=== Data to process ===

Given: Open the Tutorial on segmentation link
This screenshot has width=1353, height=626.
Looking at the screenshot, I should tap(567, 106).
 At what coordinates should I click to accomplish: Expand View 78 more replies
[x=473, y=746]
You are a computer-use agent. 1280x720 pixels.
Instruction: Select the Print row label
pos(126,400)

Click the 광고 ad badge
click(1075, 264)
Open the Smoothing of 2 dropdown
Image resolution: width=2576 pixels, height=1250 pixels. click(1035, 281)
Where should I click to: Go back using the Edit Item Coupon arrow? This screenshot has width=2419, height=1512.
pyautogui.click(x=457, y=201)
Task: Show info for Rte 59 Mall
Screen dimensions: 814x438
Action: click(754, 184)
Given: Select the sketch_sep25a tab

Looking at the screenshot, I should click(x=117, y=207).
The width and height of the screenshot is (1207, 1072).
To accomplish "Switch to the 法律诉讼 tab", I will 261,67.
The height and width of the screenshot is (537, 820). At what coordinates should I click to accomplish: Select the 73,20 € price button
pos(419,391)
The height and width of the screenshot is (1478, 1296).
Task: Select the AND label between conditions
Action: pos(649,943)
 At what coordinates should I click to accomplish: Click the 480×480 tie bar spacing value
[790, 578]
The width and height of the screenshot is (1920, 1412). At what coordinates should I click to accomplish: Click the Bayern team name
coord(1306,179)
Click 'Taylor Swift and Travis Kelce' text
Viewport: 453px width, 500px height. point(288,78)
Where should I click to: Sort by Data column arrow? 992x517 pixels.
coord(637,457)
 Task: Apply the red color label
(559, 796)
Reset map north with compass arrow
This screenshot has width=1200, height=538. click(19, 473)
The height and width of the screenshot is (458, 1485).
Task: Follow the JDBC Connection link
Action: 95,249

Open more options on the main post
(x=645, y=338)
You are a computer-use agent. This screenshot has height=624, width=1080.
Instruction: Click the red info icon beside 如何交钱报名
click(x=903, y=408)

===

» **What to do**
Return the lines from the one containing "Task: Apply the red color label" through the last line of the records. Include both ends and nothing else.

» **Solution to this problem**
 Task: Apply the red color label
(559, 796)
Reset map north with compass arrow
This screenshot has width=1200, height=538. click(19, 473)
The height and width of the screenshot is (458, 1485).
Task: Follow the JDBC Connection link
Action: 95,249

Open more options on the main post
(x=645, y=338)
You are a computer-use agent. This screenshot has height=624, width=1080.
Instruction: Click the red info icon beside 如何交钱报名
click(x=903, y=408)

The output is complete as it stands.